This neat mint Papua New Guinea souvenir sheet features stunning artwork of the view from the International Space Station (ISS).  It pictures a shuttle passing by a window with the Earth below.  It's a dramatic and attractive tribute to the 15th anniversary of station's launch.

History Behind the International Space Station

In the later years of the Cold War, the United States and the Soviet Union were each working on independent space stations.  The Soviets had already launched two space stations with the Salyut and Mir programs.  The U.S. had built Skylab, and was working on the Freedom station project.

The end of the Cold War led to increased cooperation between the U.S. and Soviet allies.  In 1998, the ongoing work in several countries was combined into a single international project – the ISS.  Components from the Russian Mir-2, the U.S. Freedom, the European Columbus, and the Japanese Kibo projects were merged.  Russian and American rockets and space shuttles brought the materials and modules into space, and they were assembled in low orbit (about 200 miles above the Earth’s surface).

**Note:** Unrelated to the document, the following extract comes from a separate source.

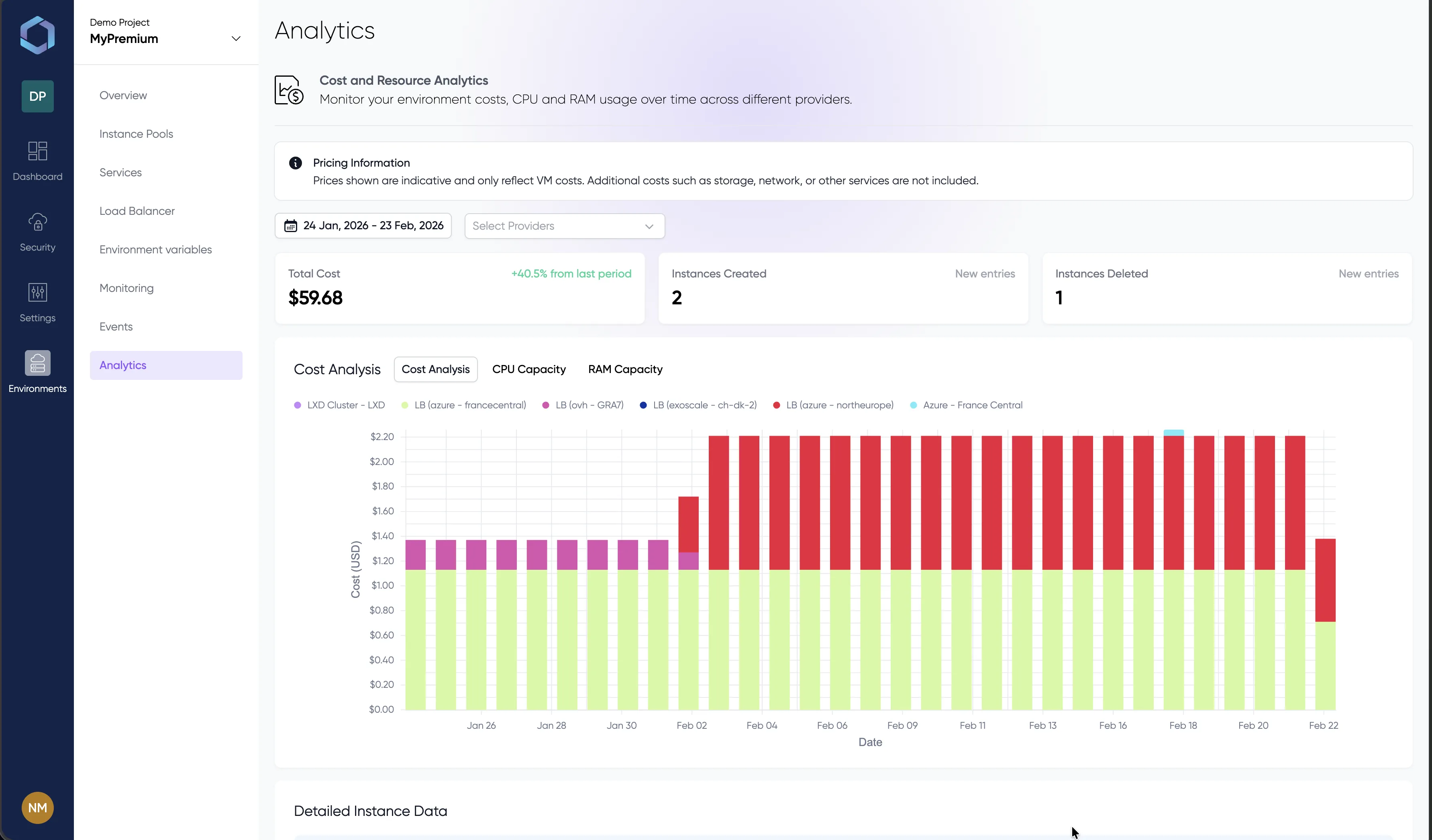This screenshot has width=1432, height=840.
Task: Click the Pricing Information info icon
Action: tap(295, 163)
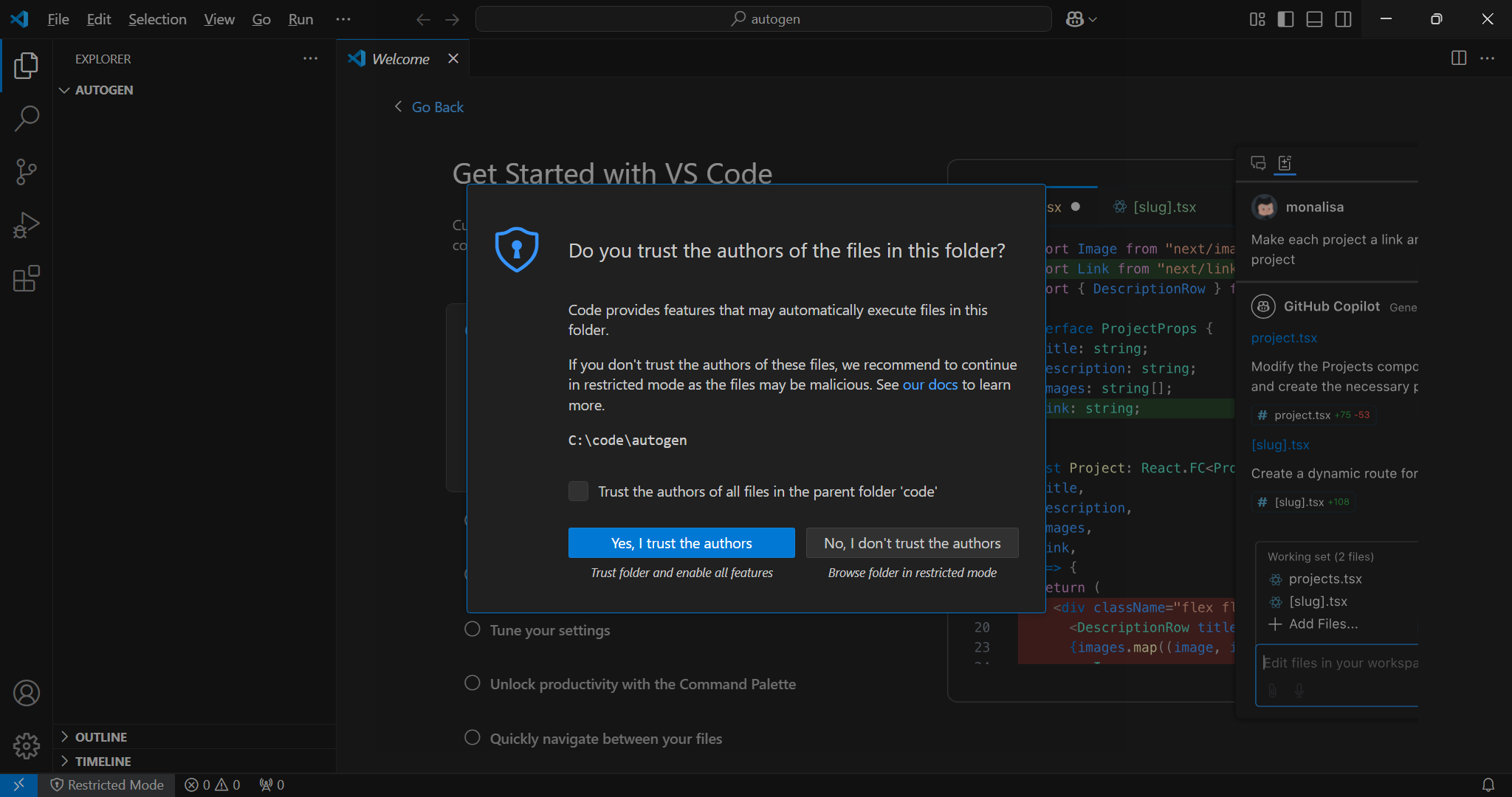
Task: Click the notifications bell in status bar
Action: coord(1488,784)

The ISS is made with a “modular” design.  That means that separate sections (or modules) are constantly being added to the structure.  The ISS has housed astronauts since 2001, when American William Shepherd and Russians Sergei Krikalev and Yuri Gidzenko spent 141 days in space.  Astronauts perform scientific experiments and international education programs.  Some experiments benefit from longer stays in space – such as the effects of near-weightlessness on the human body.  The ISS environment isn’t completely weightless – it has what is called “microgravity,” which provides a small, but measurable pull. 

The station was originally planned to last through 2015, but it’s now thought that it can serve through 2020, or even longer.  It’s an impressive achievement – and a fitting addition to your collection.